BEGIN

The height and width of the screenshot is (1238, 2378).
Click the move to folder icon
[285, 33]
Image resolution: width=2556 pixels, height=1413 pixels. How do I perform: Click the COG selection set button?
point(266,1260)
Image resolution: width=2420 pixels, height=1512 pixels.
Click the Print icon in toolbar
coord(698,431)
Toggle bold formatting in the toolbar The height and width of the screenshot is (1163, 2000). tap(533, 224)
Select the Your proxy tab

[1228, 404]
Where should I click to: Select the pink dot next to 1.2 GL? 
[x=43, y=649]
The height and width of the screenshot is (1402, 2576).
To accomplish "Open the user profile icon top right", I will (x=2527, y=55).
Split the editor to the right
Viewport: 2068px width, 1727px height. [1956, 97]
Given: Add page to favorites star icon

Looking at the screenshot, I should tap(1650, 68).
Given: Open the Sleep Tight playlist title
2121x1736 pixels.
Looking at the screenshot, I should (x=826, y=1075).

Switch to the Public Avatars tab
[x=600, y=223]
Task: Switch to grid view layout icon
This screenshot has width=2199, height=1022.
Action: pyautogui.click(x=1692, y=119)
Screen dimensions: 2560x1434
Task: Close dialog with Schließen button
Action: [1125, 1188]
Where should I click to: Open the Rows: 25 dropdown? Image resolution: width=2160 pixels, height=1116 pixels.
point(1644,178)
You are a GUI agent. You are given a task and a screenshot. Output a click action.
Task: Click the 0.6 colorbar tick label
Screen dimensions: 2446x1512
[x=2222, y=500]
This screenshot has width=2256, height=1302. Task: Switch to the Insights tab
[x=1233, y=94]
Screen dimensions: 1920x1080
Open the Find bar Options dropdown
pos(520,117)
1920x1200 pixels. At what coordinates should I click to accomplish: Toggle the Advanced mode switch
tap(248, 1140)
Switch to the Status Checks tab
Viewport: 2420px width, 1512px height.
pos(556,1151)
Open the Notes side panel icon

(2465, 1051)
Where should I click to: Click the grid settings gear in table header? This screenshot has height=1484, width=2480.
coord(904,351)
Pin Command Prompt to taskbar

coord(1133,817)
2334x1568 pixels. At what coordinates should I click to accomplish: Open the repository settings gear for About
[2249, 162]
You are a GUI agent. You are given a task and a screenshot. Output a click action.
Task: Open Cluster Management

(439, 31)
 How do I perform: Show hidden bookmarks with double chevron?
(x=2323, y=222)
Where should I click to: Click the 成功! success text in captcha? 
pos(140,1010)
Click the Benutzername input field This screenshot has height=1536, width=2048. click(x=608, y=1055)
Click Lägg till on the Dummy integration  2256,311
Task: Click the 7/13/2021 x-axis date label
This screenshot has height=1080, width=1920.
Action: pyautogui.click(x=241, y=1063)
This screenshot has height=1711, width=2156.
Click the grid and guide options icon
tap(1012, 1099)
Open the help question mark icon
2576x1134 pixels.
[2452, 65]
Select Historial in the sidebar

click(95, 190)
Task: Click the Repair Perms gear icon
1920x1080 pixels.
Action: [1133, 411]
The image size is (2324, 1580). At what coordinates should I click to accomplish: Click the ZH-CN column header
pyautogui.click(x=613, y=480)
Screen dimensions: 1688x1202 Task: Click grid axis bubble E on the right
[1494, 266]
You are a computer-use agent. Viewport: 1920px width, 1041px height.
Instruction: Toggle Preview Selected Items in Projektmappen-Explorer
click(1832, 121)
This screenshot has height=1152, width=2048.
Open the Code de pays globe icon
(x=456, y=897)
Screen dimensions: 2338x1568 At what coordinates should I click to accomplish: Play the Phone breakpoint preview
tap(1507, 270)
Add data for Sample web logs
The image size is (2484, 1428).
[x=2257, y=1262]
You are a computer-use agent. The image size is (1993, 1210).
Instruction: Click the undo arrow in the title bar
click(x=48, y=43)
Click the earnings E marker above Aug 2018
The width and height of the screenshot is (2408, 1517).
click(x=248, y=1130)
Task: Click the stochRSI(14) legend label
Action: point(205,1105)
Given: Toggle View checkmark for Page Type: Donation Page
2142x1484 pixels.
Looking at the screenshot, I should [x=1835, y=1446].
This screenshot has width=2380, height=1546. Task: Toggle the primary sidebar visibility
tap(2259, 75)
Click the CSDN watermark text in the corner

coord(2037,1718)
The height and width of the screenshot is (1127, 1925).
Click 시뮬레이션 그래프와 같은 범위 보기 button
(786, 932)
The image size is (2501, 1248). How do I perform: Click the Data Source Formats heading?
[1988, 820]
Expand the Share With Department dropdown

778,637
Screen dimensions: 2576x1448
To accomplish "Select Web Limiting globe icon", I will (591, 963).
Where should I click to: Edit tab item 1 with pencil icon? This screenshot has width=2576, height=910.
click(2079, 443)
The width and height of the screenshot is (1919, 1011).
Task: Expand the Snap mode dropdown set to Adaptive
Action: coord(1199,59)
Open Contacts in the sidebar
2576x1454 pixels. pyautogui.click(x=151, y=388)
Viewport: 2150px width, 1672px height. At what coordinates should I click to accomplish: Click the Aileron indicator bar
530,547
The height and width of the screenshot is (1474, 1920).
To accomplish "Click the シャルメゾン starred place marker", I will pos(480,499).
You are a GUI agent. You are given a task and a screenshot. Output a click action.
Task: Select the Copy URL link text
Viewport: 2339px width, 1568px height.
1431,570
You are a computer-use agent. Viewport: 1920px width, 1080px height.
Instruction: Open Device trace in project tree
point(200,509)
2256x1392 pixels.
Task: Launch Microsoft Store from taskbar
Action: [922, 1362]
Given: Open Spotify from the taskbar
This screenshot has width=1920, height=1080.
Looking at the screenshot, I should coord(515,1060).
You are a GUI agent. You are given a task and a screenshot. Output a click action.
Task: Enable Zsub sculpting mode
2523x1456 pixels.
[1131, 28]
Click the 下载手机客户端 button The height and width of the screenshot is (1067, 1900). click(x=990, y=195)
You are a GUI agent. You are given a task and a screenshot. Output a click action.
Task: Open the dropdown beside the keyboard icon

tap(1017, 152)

END

#### What needs to be done
Write out the whole listing above once more, exactly.

#### Reply
The height and width of the screenshot is (1238, 2378).
Click the move to folder icon
[285, 33]
Image resolution: width=2556 pixels, height=1413 pixels. How do I perform: Click the COG selection set button?
point(266,1260)
Image resolution: width=2420 pixels, height=1512 pixels.
Click the Print icon in toolbar
coord(698,431)
Toggle bold formatting in the toolbar The height and width of the screenshot is (1163, 2000). tap(533, 224)
Select the Your proxy tab

[1228, 404]
Where should I click to: Select the pink dot next to 1.2 GL? 
[x=43, y=649]
The height and width of the screenshot is (1402, 2576).
To accomplish "Open the user profile icon top right", I will (x=2527, y=55).
Split the editor to the right
Viewport: 2068px width, 1727px height. [1956, 97]
Given: Add page to favorites star icon

Looking at the screenshot, I should tap(1650, 68).
Given: Open the Sleep Tight playlist title
2121x1736 pixels.
Looking at the screenshot, I should (x=826, y=1075).

Switch to the Public Avatars tab
[x=600, y=223]
Task: Switch to grid view layout icon
This screenshot has width=2199, height=1022.
Action: pyautogui.click(x=1692, y=119)
Screen dimensions: 2560x1434
Task: Close dialog with Schließen button
Action: [1125, 1188]
Where should I click to: Open the Rows: 25 dropdown? Image resolution: width=2160 pixels, height=1116 pixels.
point(1644,178)
You are a GUI agent. You are given a task and a screenshot. Output a click action.
Task: Click the 0.6 colorbar tick label
Screen dimensions: 2446x1512
[x=2222, y=500]
This screenshot has width=2256, height=1302. Task: Switch to the Insights tab
[x=1233, y=94]
Screen dimensions: 1920x1080
Open the Find bar Options dropdown
pos(520,117)
1920x1200 pixels. At what coordinates should I click to accomplish: Toggle the Advanced mode switch
tap(248, 1140)
Switch to the Status Checks tab
Viewport: 2420px width, 1512px height.
pos(556,1151)
Open the Notes side panel icon

(2465, 1051)
Where should I click to: Click the grid settings gear in table header? This screenshot has height=1484, width=2480.
coord(904,351)
Pin Command Prompt to taskbar

coord(1133,817)
2334x1568 pixels. At what coordinates should I click to accomplish: Open the repository settings gear for About
[2249, 162]
You are a GUI agent. You are given a task and a screenshot. Output a click action.
Task: Open Cluster Management

(439, 31)
 How do I perform: Show hidden bookmarks with double chevron?
(x=2323, y=222)
Where should I click to: Click the 成功! success text in captcha? 
pos(140,1010)
Click the Benutzername input field This screenshot has height=1536, width=2048. click(x=608, y=1055)
Click Lägg till on the Dummy integration  2256,311
Task: Click the 7/13/2021 x-axis date label
This screenshot has height=1080, width=1920.
Action: pyautogui.click(x=241, y=1063)
This screenshot has height=1711, width=2156.
Click the grid and guide options icon
tap(1012, 1099)
Open the help question mark icon
2576x1134 pixels.
[2452, 65]
Select Historial in the sidebar

click(95, 190)
Task: Click the Repair Perms gear icon
1920x1080 pixels.
Action: [1133, 411]
The image size is (2324, 1580). At what coordinates should I click to accomplish: Click the ZH-CN column header
pyautogui.click(x=613, y=480)
Screen dimensions: 1688x1202 Task: Click grid axis bubble E on the right
[1494, 266]
You are a computer-use agent. Viewport: 1920px width, 1041px height.
Instruction: Toggle Preview Selected Items in Projektmappen-Explorer
click(1832, 121)
This screenshot has height=1152, width=2048.
Open the Code de pays globe icon
(x=456, y=897)
Screen dimensions: 2338x1568 At what coordinates should I click to accomplish: Play the Phone breakpoint preview
tap(1507, 270)
Add data for Sample web logs
The image size is (2484, 1428).
[x=2257, y=1262]
You are a computer-use agent. The image size is (1993, 1210).
Instruction: Click the undo arrow in the title bar
click(x=48, y=43)
Click the earnings E marker above Aug 2018
The width and height of the screenshot is (2408, 1517).
click(x=248, y=1130)
Task: Click the stochRSI(14) legend label
Action: point(205,1105)
Given: Toggle View checkmark for Page Type: Donation Page
2142x1484 pixels.
Looking at the screenshot, I should [x=1835, y=1446].
This screenshot has width=2380, height=1546. Task: Toggle the primary sidebar visibility
tap(2259, 75)
Click the CSDN watermark text in the corner

coord(2037,1718)
The height and width of the screenshot is (1127, 1925).
Click 시뮬레이션 그래프와 같은 범위 보기 button
(786, 932)
The image size is (2501, 1248). How do I perform: Click the Data Source Formats heading?
[1988, 820]
Expand the Share With Department dropdown

778,637
Screen dimensions: 2576x1448
To accomplish "Select Web Limiting globe icon", I will (591, 963).
Where should I click to: Edit tab item 1 with pencil icon? This screenshot has width=2576, height=910.
click(2079, 443)
The width and height of the screenshot is (1919, 1011).
Task: Expand the Snap mode dropdown set to Adaptive
Action: coord(1199,59)
Open Contacts in the sidebar
2576x1454 pixels. pyautogui.click(x=151, y=388)
Viewport: 2150px width, 1672px height. At what coordinates should I click to accomplish: Click the Aileron indicator bar
530,547
The height and width of the screenshot is (1474, 1920).
To accomplish "Click the シャルメゾン starred place marker", I will pos(480,499).
You are a GUI agent. You are given a task and a screenshot. Output a click action.
Task: Select the Copy URL link text
Viewport: 2339px width, 1568px height.
1431,570
You are a computer-use agent. Viewport: 1920px width, 1080px height.
Instruction: Open Device trace in project tree
point(200,509)
2256x1392 pixels.
Task: Launch Microsoft Store from taskbar
Action: [922, 1362]
Given: Open Spotify from the taskbar
This screenshot has width=1920, height=1080.
Looking at the screenshot, I should coord(515,1060).
You are a GUI agent. You are given a task and a screenshot. Output a click action.
Task: Enable Zsub sculpting mode
2523x1456 pixels.
[1131, 28]
Click the 下载手机客户端 button The height and width of the screenshot is (1067, 1900). click(x=990, y=195)
You are a GUI agent. You are given a task and a screenshot. Output a click action.
Task: Open the dropdown beside the keyboard icon

tap(1017, 152)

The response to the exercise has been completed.